Por seu lado, na mesma obra, o presidente da Câmara da Guarda, Sérgio Costa, agradece o «empenho pessoal» do bispo emérito da Guarda neste projecto. «O seu contributo foi determinante para que a reconstrução do órgão de tubos da Sé se tornasse uma realidade, devolvendo ao templo maior da Diocese a dignidade sonora que lhe é devida, e à cidade da Guarda um património cultural de dimensão nacional e europeia», realça o autarca.
Sérgio Costa refere ainda que «a chegada iminente do novo órgão de tubos – herdeiro simbólico do instrumento vandalizado nas Invasões Francesas – será o momento de devolver à Sé da Guarda a plenitude da sua voz» e que o livro agora publicado é «o testemunho escrito dessa alma musical que nunca deixou de existir, mesmo quando o silêncio ocupou o lugar da harmonia».
José Joaquim Pinto Geada informa, num dos textos, que este novo livro vem na sequência de descobertas que surgiram posteriormente à publicação, em 1990, da obra “A Música na Sé da Guarda – Séc. XIII – Séc. XIX» (edição do Museu da Guarda)».
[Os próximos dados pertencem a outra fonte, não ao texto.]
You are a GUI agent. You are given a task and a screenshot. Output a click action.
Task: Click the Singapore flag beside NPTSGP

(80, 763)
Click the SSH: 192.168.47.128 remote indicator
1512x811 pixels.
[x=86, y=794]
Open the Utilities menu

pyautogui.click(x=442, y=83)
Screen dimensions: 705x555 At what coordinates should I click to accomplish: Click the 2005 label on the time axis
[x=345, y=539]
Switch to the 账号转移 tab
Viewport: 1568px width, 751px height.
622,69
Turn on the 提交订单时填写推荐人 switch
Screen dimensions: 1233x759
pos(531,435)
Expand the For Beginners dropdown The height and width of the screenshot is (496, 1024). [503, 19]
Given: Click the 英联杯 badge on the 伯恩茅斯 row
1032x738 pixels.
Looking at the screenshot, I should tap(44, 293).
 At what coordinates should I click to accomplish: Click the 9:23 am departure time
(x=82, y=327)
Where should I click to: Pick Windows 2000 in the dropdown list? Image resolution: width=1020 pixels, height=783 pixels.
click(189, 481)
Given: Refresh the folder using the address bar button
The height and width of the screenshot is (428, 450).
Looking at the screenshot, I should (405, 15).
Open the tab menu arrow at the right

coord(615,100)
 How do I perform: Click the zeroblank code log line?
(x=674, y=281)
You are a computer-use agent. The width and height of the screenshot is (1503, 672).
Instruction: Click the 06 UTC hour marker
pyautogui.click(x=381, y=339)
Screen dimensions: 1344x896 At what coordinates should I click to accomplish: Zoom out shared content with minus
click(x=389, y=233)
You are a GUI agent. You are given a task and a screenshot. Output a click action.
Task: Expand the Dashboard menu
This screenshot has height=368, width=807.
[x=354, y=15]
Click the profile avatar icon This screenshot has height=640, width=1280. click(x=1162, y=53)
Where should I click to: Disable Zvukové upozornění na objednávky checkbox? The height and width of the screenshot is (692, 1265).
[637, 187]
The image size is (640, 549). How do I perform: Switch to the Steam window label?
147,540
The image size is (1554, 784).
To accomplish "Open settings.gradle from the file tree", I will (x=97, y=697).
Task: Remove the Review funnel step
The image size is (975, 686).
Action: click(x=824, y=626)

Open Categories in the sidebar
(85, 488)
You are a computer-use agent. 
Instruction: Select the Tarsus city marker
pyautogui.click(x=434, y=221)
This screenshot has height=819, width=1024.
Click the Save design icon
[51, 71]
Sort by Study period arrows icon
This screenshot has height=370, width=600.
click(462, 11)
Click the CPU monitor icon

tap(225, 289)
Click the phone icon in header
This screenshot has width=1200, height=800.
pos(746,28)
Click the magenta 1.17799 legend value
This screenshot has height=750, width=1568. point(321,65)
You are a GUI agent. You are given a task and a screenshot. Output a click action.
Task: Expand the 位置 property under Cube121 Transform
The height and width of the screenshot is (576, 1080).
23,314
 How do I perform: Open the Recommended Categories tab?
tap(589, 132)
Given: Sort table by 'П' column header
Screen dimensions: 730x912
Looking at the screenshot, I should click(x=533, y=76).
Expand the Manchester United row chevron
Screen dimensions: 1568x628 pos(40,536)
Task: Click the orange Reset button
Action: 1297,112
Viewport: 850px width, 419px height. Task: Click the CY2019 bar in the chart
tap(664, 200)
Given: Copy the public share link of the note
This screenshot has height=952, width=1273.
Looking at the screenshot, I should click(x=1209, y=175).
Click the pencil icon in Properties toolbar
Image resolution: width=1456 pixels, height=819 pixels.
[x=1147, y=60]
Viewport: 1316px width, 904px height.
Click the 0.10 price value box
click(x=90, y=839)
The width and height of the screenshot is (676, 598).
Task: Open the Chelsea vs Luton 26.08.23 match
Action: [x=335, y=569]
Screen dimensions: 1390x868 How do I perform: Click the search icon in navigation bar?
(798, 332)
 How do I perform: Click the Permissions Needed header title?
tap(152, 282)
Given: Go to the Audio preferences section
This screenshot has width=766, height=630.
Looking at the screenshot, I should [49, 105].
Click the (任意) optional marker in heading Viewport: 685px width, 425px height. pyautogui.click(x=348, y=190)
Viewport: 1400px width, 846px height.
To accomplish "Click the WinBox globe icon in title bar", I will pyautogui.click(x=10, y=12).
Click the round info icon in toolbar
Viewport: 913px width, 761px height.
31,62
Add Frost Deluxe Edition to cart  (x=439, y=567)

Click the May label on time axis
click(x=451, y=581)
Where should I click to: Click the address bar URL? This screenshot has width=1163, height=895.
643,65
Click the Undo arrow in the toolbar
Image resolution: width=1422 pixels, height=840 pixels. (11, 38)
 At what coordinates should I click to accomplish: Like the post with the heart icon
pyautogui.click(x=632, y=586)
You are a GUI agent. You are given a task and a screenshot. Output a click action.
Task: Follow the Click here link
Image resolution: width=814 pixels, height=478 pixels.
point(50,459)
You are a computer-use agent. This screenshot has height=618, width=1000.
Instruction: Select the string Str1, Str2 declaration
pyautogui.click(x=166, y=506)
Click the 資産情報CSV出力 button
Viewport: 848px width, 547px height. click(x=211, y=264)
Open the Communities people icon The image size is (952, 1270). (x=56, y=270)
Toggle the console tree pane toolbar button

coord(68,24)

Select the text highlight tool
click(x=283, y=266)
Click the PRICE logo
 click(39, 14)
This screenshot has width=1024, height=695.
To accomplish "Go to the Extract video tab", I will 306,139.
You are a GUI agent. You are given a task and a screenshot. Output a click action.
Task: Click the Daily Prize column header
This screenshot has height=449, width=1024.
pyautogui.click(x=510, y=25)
Explica ainda que este novo trabalho está dividido em duas partes: «na primeira, uma tentativa de análise sobre a criação e vida da Capela dos Músicos; na segunda, mais extensa, apresentação de algumas obras da época setecentista, concretamente, de Vicente José Godinho de Macedo (6, 1713 – 17737), João José Baldi (1770 – 1816) e António José Pereira Bom-Sucesso (1772 – 1808…)».
«Embora este estudo, por natureza, diga mais respeito aos especialistas da música, é também posto ao alcance de todos os que se interessam pela vida da Catedral, e daí certos pormenores da história da mesma que, necessariamente, vieram enquadrar a vida da Capela», acrescenta o autor do livro.